If only my poem were like your palm,
all soft and tender like the cherry blossom in spring
and that it were as resistant as your fist,
whenever you witness the fascist parade.
Matej Bor, verse from Love in Storm (1942)
In the decades following 1989 a certain “left-wing melancholia” gradually inhabited the waning political site of internationalist, non-aligned and Tricontinental legacy. As Enzo Traverso (2017) potently demonstrated - weaving together intellectual, political and cultural sources of the twentieth century - the left first had to tackle the defeat in order to move forward. I believe that time has come both to move beyond cultivation of defeat, and to announce a final end of “end of history”, realigning and re-imagining past and present solidarities that run across Tricontinental space and time. I have been now for a long while working on the intersections of liberation and antifascist politics and art in the (post)Yugoslav context and beyond. Most notably, I have been interested in the practices, (counter)archival materials, and heterogeneous ways in which emancipatory traces persist despite mainstream silencing of the past or conservative demonising of revolutionary events. Identifying and locating emancipatory fragments hidden, forgotten, and scattered—sometimes deep in oceans—has been a matter of urgency, the fundamental step toward defragmenting the material so that it can also intervene in present nationalist and imperial archives. I have argued that there is something about these emancipatory fragments that keeps returning despite the grim present—something I call “partisan surplus” (Kirn, 2019)1—which inspires us beyond national borders and the spatio-temporal limits of our own positionality.
1. My book Partisan Counter Archive is not a pioneering research in counter-archival memory/history making; I contribute to and align my work with other creative and critical attempts around 'counter-visuality' (Mirzoeff) and 'potential history' (Azoulay) to dialectical images and the 'tradition of the oppressed' (Benjamin) to name a few.
There is, however, an additional obstacle to returning to the past that I would like to address here: even those sympathetic to specific anticolonial and antifascist struggles often interpret the importance of such struggles within a “national” and sovereigntist frame.
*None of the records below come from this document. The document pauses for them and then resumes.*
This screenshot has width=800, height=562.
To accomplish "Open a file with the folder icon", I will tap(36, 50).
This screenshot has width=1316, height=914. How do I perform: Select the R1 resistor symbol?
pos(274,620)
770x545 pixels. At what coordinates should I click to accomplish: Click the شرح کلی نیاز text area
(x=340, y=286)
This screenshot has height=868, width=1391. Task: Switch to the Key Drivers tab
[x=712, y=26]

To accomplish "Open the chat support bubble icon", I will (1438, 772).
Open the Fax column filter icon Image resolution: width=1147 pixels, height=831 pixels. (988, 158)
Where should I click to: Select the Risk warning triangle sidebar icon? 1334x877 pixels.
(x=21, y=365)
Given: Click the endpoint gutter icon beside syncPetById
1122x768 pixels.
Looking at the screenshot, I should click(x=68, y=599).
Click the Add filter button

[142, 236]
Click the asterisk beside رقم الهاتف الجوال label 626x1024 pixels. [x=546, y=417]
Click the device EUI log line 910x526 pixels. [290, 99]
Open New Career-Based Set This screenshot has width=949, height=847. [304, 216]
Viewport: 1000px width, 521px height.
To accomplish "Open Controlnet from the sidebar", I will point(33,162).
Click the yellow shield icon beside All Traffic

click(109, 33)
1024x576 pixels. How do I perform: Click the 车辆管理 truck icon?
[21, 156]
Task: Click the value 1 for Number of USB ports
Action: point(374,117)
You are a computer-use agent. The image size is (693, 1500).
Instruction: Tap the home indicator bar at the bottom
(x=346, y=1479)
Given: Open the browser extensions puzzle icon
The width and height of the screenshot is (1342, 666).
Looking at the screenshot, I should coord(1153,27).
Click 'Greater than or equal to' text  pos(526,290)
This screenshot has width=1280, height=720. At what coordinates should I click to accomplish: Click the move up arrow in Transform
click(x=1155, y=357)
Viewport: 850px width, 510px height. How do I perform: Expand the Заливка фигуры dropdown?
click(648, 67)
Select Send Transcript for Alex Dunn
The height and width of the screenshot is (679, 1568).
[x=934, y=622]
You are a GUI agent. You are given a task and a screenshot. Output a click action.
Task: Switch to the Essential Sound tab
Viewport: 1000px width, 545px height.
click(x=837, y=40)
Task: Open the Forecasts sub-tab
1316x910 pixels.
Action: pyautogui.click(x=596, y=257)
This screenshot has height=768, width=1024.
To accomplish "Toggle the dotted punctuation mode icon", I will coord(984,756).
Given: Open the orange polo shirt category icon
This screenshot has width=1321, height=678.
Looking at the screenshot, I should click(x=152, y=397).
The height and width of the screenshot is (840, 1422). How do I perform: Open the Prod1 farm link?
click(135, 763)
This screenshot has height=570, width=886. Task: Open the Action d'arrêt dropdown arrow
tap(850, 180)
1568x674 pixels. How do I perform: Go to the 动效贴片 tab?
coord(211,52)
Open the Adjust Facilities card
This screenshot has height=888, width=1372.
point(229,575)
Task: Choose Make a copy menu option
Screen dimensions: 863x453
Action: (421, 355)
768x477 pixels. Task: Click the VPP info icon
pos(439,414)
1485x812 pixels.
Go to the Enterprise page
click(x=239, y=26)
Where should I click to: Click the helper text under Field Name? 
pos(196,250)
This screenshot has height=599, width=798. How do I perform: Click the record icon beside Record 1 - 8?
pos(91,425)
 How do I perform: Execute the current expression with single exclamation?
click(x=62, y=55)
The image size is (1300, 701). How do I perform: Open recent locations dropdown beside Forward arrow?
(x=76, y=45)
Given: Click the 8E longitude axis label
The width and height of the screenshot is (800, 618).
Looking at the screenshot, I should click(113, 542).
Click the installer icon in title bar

For example, coming from Ljubljana, (post)Yugoslavia, the People’s Liberation Struggle (1941–1945)—if defended at all—has been reduced to its national dimension. We are told to see it as the sovereign cornerstone of the Slovenian nation-state rather than to speak of its revolutionary, intersectional, and internationalist dimensions. Forget about socialism, about its subsequent contributions to anticolonial, non-aligned and Tricontinental modernities; forget about Yugoslavia—celebrate Slovenia and capitalist realism instead. Some even bitterly suggest that any return to the partisan, liberation, and revolutionary past—especially the internationalist solidarity—should be re-evaluated, since seemingly the last remnants of this imaginary, such as Kurdish Rojava and the Palestinian liberation forces, seem to be encountering utter horror and genocide in this new era of imperialism.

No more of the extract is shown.